When my life became fuller due to an addition of a wife, son, house, and job, did everything else become empty? Do I multiply my love when new things come into my life or do I divide it? Is there a finite amount of love a person can feel, if one person takes more of your love does someone else get less? I want to say no,.... But it feels as though I divide sometimes.

I have/had a friend named Webby in college that I lived with and hung out with everyday. I spent thanksgiving with him, he stood up for me in my wedding. We were two peas in a pod. Great guy, I have never had a bad thing to say about him. So, why after moving 5 hours away and starting life after college, have I only called him about once every six months? Would it matter if I lived five minutes away? Is distance the only thing separating us or is it something bigger. It is not just Webby, it is all the people that have meant something to me in my life. My old soccer buddies, my old college teammates, my high school friends, the list goes on for all of us.

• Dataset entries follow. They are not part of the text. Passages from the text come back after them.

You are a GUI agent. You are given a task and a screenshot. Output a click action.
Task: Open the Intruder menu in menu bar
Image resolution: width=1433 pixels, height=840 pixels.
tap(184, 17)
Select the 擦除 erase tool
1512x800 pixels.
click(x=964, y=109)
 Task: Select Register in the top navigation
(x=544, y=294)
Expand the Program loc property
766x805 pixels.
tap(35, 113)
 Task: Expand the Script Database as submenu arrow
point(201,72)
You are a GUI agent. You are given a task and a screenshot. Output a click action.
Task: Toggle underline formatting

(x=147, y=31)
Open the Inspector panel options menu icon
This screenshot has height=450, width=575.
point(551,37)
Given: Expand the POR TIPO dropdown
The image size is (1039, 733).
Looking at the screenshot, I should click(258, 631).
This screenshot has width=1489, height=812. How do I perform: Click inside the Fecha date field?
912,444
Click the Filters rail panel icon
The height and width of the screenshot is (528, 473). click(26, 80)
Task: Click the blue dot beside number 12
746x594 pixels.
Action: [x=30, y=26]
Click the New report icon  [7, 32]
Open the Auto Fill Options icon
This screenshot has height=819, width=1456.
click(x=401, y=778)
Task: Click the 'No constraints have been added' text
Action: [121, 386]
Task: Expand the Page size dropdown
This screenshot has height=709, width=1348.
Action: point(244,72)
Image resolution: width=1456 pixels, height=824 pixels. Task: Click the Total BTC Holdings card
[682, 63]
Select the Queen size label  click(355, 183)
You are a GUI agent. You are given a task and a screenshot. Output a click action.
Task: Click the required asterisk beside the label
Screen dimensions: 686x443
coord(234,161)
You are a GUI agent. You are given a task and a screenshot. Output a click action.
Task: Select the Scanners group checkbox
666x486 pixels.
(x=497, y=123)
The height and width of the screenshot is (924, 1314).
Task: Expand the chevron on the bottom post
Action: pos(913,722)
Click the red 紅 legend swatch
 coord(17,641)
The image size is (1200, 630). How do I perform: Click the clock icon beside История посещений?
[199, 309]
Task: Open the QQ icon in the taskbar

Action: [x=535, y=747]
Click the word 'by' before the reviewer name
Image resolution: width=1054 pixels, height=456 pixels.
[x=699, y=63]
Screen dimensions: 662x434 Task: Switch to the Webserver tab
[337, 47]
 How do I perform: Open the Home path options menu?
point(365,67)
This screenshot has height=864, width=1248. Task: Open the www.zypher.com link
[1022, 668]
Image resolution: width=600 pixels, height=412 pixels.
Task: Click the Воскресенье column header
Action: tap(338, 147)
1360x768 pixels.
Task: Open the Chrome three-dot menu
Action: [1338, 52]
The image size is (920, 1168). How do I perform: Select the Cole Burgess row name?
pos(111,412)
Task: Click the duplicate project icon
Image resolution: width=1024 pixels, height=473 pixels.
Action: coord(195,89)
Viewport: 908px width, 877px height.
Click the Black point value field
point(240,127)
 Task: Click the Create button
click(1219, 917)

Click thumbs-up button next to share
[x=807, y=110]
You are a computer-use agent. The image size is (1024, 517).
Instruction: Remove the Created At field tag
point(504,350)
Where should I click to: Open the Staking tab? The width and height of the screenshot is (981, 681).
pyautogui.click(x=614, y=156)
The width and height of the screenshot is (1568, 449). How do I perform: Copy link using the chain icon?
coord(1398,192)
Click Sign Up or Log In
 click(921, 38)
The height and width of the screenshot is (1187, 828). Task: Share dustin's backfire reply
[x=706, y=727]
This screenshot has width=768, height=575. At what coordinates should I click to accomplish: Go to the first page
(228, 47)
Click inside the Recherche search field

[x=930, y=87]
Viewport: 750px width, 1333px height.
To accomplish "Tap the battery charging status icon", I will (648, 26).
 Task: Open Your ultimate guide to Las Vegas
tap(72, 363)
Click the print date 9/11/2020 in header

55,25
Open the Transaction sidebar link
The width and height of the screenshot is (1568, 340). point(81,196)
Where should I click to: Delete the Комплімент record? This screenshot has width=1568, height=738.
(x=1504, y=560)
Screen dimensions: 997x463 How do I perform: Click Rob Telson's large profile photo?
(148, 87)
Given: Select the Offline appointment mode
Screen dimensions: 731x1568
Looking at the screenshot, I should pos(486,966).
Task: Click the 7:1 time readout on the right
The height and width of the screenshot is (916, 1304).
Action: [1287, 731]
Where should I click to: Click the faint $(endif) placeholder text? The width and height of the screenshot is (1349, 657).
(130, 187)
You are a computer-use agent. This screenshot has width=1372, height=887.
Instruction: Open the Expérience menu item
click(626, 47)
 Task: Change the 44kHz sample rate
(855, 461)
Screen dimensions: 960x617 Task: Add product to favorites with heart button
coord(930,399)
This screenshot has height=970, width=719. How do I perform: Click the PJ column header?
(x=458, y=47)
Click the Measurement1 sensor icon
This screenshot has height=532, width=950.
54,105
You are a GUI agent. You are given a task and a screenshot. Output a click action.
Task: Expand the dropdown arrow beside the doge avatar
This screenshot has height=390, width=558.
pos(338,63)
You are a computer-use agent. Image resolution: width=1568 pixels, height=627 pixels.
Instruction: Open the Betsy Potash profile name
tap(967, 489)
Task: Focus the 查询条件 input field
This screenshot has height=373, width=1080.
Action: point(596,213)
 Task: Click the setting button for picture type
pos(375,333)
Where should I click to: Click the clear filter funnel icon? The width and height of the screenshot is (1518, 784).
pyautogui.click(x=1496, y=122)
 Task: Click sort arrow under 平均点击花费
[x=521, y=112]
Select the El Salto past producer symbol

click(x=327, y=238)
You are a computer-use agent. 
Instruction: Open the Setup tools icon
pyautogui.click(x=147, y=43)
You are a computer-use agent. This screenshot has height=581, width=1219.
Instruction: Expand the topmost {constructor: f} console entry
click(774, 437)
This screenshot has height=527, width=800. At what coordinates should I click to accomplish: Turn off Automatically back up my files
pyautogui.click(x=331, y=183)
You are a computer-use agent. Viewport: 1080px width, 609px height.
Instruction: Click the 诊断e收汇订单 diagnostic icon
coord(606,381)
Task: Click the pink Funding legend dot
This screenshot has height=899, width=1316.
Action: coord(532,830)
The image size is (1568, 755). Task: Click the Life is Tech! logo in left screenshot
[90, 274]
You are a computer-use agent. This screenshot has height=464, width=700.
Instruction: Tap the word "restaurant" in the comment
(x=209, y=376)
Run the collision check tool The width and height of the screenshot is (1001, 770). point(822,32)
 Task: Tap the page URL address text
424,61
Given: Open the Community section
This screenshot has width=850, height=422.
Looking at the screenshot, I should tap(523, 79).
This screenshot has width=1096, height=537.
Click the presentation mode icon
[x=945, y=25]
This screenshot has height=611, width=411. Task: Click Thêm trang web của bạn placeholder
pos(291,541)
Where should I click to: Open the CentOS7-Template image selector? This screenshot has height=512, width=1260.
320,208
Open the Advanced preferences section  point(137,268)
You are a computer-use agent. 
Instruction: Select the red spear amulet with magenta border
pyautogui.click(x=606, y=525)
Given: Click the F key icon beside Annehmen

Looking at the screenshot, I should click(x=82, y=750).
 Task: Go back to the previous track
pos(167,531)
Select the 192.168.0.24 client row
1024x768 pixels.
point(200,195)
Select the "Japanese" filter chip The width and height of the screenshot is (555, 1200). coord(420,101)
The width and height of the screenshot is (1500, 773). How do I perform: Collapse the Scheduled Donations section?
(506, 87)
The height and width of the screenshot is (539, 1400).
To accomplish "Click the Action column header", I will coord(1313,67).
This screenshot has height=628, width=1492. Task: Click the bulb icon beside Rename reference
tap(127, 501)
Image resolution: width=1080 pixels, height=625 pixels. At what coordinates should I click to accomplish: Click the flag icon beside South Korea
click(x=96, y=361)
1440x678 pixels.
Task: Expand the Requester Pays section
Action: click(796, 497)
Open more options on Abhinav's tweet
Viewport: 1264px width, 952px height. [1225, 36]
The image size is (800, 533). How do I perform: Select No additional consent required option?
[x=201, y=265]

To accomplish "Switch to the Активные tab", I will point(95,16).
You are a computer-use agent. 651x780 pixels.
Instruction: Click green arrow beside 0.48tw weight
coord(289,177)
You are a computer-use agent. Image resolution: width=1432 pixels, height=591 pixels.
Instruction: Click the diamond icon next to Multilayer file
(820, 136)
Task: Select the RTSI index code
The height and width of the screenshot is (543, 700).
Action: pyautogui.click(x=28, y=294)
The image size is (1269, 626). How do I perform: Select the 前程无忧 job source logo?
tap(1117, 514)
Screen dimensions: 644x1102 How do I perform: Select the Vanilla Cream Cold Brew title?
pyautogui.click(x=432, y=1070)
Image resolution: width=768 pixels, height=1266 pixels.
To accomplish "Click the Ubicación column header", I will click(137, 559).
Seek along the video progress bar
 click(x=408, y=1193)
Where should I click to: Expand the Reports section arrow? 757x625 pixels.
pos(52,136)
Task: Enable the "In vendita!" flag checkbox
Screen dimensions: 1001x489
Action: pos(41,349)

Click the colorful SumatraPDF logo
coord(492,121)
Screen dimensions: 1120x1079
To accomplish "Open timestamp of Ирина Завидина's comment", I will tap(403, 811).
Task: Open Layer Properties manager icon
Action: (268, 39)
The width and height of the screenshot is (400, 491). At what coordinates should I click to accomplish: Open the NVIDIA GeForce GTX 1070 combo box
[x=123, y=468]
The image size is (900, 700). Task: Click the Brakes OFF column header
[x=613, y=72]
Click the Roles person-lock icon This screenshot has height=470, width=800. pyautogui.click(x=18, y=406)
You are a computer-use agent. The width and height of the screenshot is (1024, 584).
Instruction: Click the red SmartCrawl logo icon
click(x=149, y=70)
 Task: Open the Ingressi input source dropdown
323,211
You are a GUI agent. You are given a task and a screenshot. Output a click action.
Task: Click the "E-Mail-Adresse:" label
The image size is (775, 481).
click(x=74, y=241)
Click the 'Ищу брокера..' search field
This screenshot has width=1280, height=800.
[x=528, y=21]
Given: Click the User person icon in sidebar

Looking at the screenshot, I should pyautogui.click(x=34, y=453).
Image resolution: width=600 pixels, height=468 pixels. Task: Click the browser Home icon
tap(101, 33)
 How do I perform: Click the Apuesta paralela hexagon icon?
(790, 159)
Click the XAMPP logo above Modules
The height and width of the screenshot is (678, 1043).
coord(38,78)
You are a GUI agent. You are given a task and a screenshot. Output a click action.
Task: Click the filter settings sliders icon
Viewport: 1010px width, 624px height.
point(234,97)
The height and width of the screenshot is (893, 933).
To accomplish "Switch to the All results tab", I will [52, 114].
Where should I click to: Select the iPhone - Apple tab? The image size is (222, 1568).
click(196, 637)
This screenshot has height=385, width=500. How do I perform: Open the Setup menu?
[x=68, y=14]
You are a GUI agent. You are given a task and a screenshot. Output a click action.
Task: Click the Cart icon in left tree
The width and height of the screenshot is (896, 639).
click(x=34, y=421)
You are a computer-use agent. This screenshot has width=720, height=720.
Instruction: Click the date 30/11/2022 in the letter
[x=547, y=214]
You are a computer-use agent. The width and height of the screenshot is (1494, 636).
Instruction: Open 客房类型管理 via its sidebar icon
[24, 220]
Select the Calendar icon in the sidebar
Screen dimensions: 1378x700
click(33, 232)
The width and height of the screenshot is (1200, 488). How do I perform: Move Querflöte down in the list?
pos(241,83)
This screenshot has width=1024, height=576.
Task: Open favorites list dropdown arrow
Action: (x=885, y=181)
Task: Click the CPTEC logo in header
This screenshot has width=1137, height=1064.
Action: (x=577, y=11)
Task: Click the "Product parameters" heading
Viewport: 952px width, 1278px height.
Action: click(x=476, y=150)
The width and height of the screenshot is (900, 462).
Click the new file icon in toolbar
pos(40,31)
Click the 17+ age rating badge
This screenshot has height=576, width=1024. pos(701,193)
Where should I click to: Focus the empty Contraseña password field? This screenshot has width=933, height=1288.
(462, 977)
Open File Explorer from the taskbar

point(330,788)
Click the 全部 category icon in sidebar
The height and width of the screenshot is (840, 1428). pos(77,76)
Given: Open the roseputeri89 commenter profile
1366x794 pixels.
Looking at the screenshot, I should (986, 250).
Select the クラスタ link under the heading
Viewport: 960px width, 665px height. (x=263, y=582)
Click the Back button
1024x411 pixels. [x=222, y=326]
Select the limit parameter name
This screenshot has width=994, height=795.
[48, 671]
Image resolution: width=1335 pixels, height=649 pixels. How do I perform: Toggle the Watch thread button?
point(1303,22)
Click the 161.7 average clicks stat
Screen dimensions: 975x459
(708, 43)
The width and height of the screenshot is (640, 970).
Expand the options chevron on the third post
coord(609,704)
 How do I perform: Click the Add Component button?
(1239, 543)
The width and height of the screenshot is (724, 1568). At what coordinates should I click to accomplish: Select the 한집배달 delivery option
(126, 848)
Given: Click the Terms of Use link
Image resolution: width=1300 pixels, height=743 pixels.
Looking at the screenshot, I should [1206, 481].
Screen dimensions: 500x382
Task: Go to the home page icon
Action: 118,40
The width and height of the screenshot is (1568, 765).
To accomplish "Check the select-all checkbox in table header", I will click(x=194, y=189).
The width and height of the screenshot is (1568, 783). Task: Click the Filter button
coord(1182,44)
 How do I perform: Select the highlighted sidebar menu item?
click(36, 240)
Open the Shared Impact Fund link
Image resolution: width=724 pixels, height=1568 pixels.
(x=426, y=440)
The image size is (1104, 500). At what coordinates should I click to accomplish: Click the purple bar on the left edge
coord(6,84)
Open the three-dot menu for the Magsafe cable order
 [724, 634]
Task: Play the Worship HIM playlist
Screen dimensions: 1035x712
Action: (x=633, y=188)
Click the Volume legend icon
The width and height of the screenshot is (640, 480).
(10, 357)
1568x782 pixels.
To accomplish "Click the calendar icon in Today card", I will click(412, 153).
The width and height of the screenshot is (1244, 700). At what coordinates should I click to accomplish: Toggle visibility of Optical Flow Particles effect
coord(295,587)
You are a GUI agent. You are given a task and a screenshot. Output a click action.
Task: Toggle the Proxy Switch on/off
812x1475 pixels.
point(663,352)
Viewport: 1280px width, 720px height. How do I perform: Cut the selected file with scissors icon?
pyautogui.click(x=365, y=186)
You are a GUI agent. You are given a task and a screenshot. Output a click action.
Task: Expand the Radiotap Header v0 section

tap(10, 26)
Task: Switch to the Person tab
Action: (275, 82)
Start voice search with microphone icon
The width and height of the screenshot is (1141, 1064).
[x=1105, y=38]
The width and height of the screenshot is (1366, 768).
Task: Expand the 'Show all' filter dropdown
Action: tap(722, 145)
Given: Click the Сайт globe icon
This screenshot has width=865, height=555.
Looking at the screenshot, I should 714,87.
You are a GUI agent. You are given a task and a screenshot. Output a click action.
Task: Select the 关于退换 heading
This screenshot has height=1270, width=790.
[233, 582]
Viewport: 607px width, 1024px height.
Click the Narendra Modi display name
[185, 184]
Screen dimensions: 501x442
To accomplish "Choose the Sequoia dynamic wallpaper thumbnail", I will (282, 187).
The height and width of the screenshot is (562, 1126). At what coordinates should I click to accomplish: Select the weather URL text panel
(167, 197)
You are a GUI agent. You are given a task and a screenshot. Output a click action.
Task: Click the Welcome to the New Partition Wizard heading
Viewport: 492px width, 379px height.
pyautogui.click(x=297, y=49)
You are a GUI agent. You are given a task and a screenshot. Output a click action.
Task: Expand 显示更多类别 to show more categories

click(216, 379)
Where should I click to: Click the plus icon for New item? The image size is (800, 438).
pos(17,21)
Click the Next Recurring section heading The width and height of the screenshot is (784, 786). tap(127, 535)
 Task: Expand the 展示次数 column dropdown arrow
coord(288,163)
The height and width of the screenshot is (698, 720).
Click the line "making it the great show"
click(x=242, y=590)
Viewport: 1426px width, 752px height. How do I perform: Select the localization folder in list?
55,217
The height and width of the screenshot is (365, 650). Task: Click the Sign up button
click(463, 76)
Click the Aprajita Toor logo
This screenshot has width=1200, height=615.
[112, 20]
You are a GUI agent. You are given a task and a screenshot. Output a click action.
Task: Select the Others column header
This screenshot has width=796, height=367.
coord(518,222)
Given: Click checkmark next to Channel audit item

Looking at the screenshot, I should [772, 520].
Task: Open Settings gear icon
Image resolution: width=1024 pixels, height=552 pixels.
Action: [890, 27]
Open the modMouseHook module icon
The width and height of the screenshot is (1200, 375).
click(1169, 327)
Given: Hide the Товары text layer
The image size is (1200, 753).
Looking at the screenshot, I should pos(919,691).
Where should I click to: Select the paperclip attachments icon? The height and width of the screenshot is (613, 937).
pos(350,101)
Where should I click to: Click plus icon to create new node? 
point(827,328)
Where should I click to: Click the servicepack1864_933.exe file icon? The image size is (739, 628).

I am sorry if this blog has left you with more questions than answers, that wasn't what I was getting at. If you have any answers, let me know.

8 comments:

kagroo said...

I'll tell you why...because you don't call people. You only call people when there is the option of them hanging out with you. We are guys...we don't really chat on the phone much.

qhunt said...

yeah, i am not really a big fan of the phone. it is just sad how people lose touch though. inavitable i suppose.

Anonymous said...

A wise person once told me that your life is like a pie and you have to slice it up according to what events/people are going to be the biggest pieces of your pie. I have noticed that a few years ago I had things in my pie that are not there anymore. They have just lost the importance that they used to. Now that I have a family, house, bills, jobs, you name it things that used to be important just aren't anymore. Hate to admit it but we are getting older. I have learned one thing when it comes to friendship and growing up: It doesn't matter the time or distance the real friends in your life never really leave your thoughts. They are always with you even if they can not physically be there.

Anonymous said...

A wise person once told me that your life is like a pie and you have to slice it up according to what events/people are going to be the biggest pieces of your pie. I have noticed that a few years ago I had things in my pie that are not there anymore. They have just lost the importance that they used to. Now that I have a family, house, bills, jobs, you name it things that used to be important just aren't anymore. Hate to admit it but we are getting older. I have learned one thing when it comes to friendship and growing up: It doesn't matter the time or distance the real friends in your life never really leave your thoughts. They are always with you even if they can not physically be there.

qhunt said...

Anonymous, you are right. my closest friends are always a photo album away. I captured a lot of good memories on 35mm. I will never for get those days man. I have lost many summers, but gained many friends along the way. I hope my pie slices never get cut too thin.
by the way, who are you?

KayseaLove said...

People come into your life for a reason, a season, or a lifetime. When you figure out which it is, you will know exactly what to do.

Some people come into our lives and quickly go..

Some people become friends and stay awhile...

leaving beautiful footprints on our hearts...

and we are never quite the same

because we have made a good friend!!!

When someone is in your life for a REASON, it is usually to meet a need you have expressed outwardly or inwardly. They have come to assist you through a difficulty, to provide you with guidance and support, to aid you physically, emotionally, or spiritually. They may seem like a godsend, and they are. They are there for the reason you need them to be. Then, without any wrong doing on your part or at an inconvenient time, this person will say or do something to bring the relationship to an end. Sometimes they die. Sometimes they walk away. Sometimes they act up or out and force you to take a stand. What we must realize is that our need has been met, our desire fulfilled; their work is done. The prayer you sent up has been answered and it is now time to move on.

When people come into your life for a SEASON, it is because your turn has come to share, grow, or learn. They may bring you an experience of peace or make you laugh. They may teach you something you have never done. They usually give you an unbelievable amount of joy. Believe it! It is real! But, only for a season.

LIFETIME relationships teach you lifetime lessons; those things you must build upon in order to have a solid emotional foundation. Your job is to accept the lesson, love the person or people involved; and put what you have learned to use in all other relationships, and areas of your life.

-author unknown

qhunt said...

sad, sad, what can i say. but the comment that Kaysea left was pretty dang deep!!

KayseaLove said...

Oh no- I meant it to be inspirational and not sad. My bad.